BLOCO DE TEXTO:
..........

O Real Mirim é uma equipe da várzea de Taipas, perto da serra da Cantareira, região carente onde cerca de 15 mil pessoas lutam por saneamento básico, com esgoto sem tratamento, ruas de terra esburacadas, pouco lazer e altos índices de criminalidade. O futebol é uma saída de vida e de lazer.

O time vive de doações. O custo mensal é de R$ 3 mil, mas o salário de Márcio como funcionário do Ministério Público de São Paulo não permite estripulias. Sempre sobra conta para o mês seguinte. Após tantas lavagens, os coletes azuis ficaram roxos. O técnico e o auxiliar queriam sair para jogar em outros lugares, fazer excursões, mas nem sempre os meninos têm R$ 10 para ajudar no ônibus.

Potência no futebol de 5, Brasil defende título em junho

No mês que vem, na Espanha, o Brasil vai defender o título no Mundial do Futebol de 5 disputado por cegos ou deficientes visuais. O torneio garante vaga para os Jogos Paralímpicos de Tóquio, em 2020. O País é uma potência na modalidade com quatro títulos mundiais e quatro medalhas de ouro paralímpicas. O destaque da equipe atual é o gaúcho Ricardinho, atleta da Associação Gaúcha de Futsal para Cegos (Agafuc) e duas vezes o melhor do mundo. “Sou um privilegiado, pois temos uma grande geração. Acho que só perdi dois torneios em 25 disputados”, diz o jogador.

No futebol de 5, o goleiro enxerga. As partidas são silenciosas, em locais sem eco. A bola tem guizos internos para que os atletas consigam localizá-la, mas a torcida só pode vibrar na hora do gol. Há ainda um guia, o chamador, que fica atrás do gol, para orientar os jogadores. Ele diz para onde devem chutar. “A cada ano, o time está evoluindo. Temos sistemas de defesa e de ataque bem definidos”, disse Fábio Luiz Vasconcelos, técnico desde 2013. “Vamos passo a passo, mas teremos jogos difíceis nas quartas de final”, projeta o treinador.

..........

DADOS DE ORIGEM:
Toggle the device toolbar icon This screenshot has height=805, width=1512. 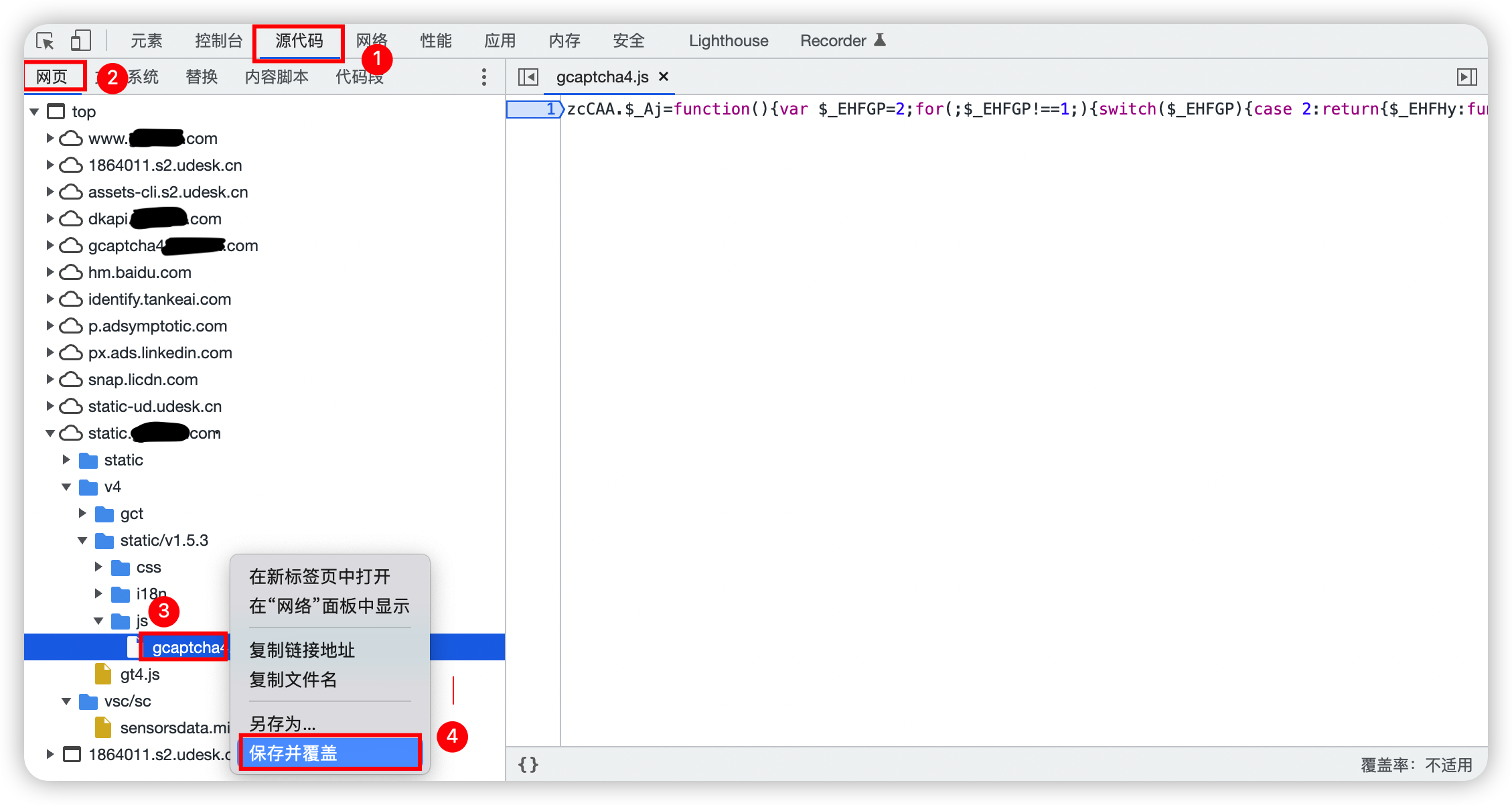(80, 41)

..........

ENUNCIADO: No texto sobre futebol para cegos, transcreva tudo o que vai de "No futebol de 5, o" até "projeta o treinador.", trocando "guizos" por "sinos".

TAREFA CONCLUÍDA:
No futebol de 5, o goleiro enxerga. As partidas são silenciosas, em locais sem eco. A bola tem sinos internos para que os atletas consigam localizá-la, mas a torcida só pode vibrar na hora do gol. Há ainda um guia, o chamador, que fica atrás do gol, para orientar os jogadores. Ele diz para onde devem chutar. “A cada ano, o time está evoluindo. Temos sistemas de defesa e de ataque bem definidos”, disse Fábio Luiz Vasconcelos, técnico desde 2013. “Vamos passo a passo, mas teremos jogos difíceis nas quartas de final”, projeta o treinador.